Equalize linearly modulated signal using MLSE

Syntax

y = mlseeq(x,chcffs,const,tblen,opmode)
y = mlseeq(___,nsamp)
y = mlseeq(___,nsamp,preamble,postamble)
y = mlseeq(___,nsamp,init_metric,init_states,init_inputs)
[y,final_metric,final_states,final_inputs] = mlseeq(___)

Description

y = mlseeq(x,chcffs,const,tblen,opmode) equalizes the baseband signal vector x using the maximum likelihood sequence estimation (MLSE). chcffs provides estimated channel coefficients. const provides the ideal signal constellation points. tblen specifies the traceback depth. opmode specifies the operation mode of the equalizer.
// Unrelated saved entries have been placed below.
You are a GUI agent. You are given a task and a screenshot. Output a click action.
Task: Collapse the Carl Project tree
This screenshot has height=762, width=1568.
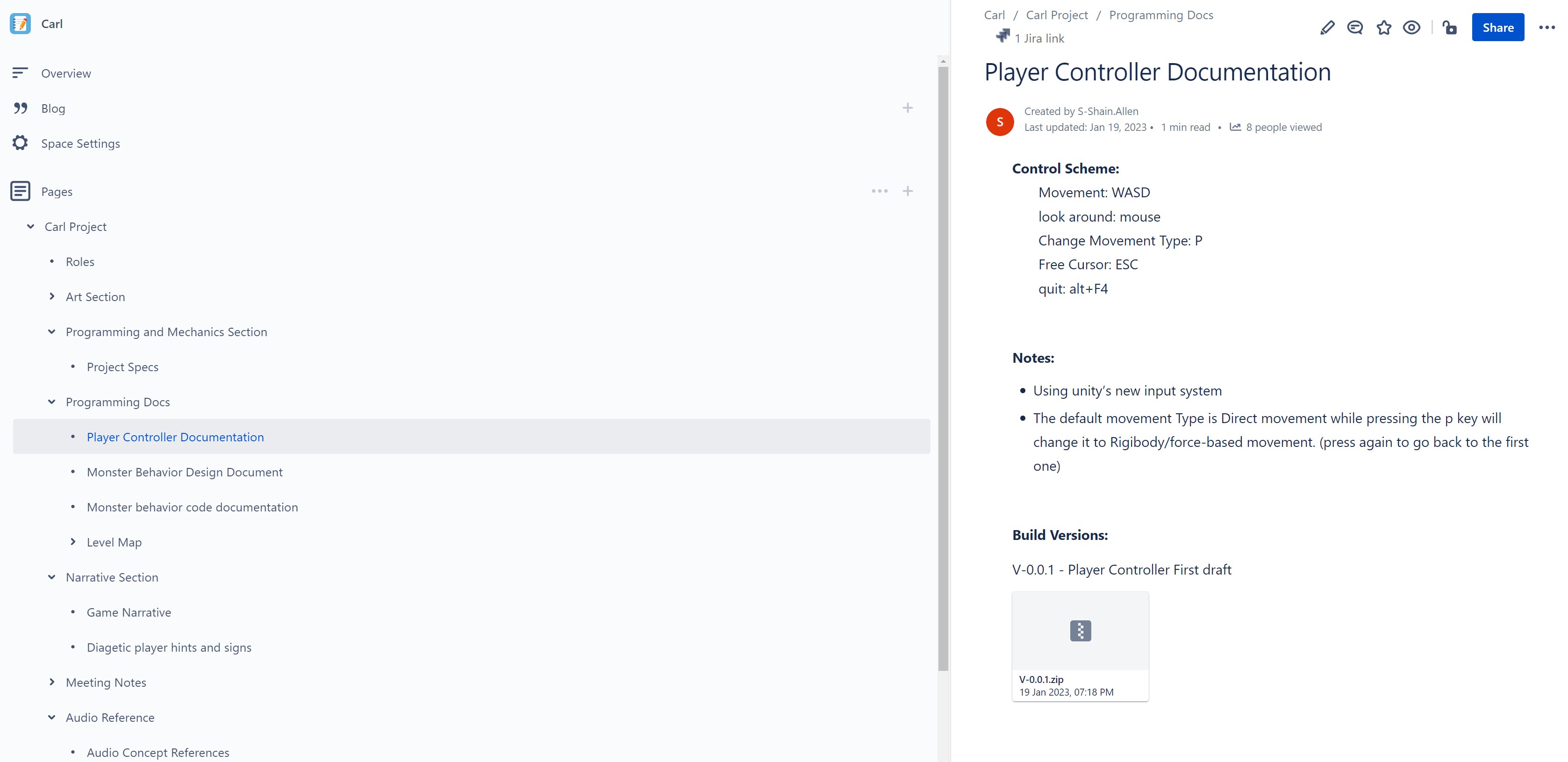coord(30,226)
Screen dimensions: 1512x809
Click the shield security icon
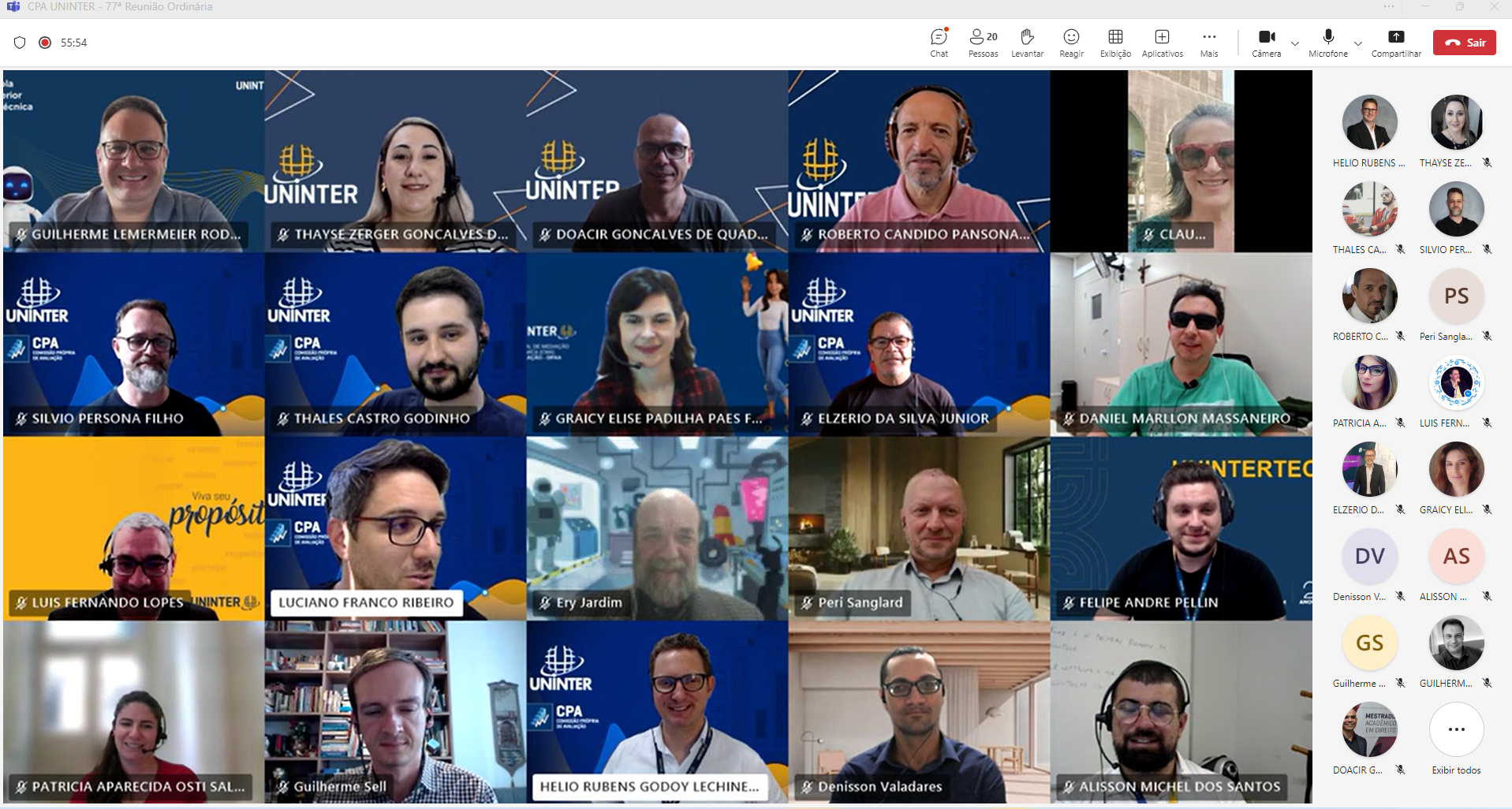coord(21,43)
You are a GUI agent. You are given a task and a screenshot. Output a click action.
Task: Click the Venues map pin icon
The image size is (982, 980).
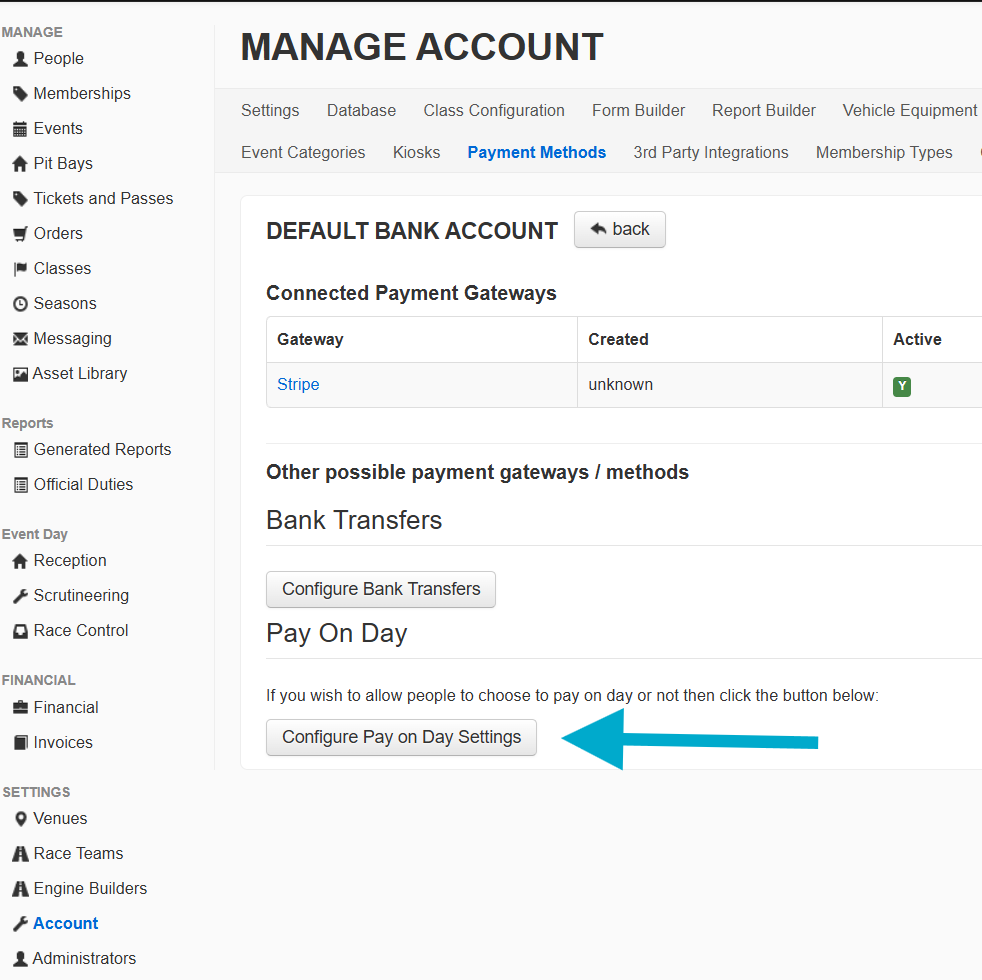[x=20, y=819]
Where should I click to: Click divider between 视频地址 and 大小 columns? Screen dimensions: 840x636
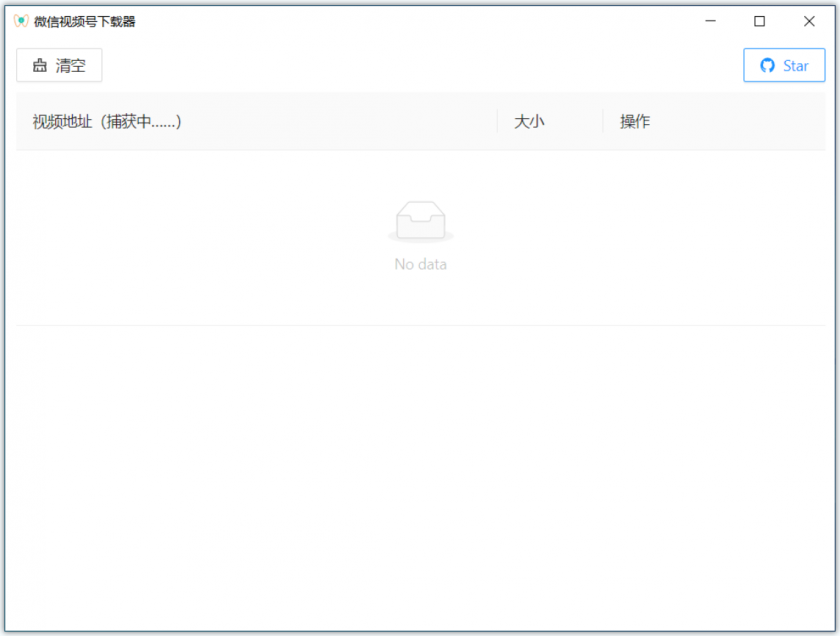[x=497, y=121]
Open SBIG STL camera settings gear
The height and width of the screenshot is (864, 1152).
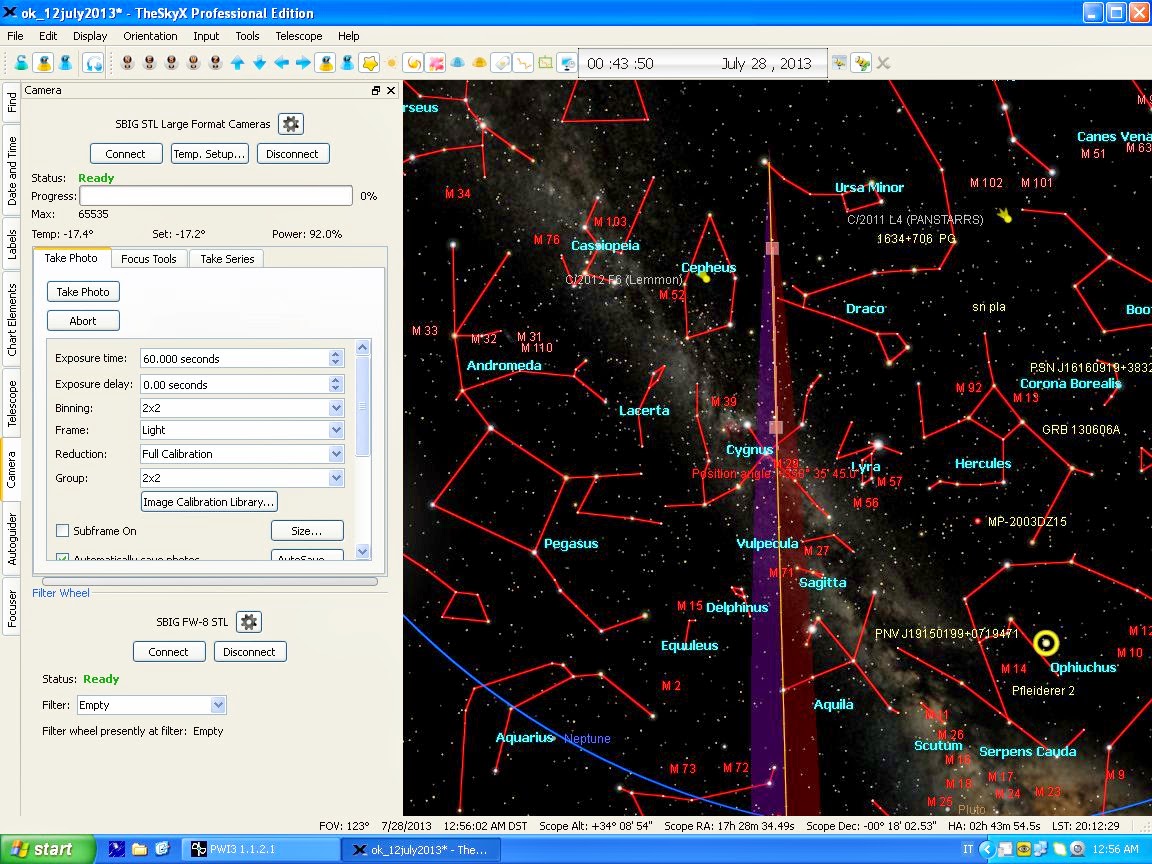pos(290,124)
MLSE is implemented using the Viterbi Algorithm.

example

y = mlseeq(___,nsamp) specifies the number of samples per symbol in x, in addition to arguments in the previous syntax.

example

y = mlseeq(___,nsamp,preamble,postamble) specifies the number of samples per symbol in x, preamble, and postamble, in addition to arguments in the first syntax. This syntax applies when opmode is 'rst' only. For more information, see Preamble and Postamble in Reset Operation Mode.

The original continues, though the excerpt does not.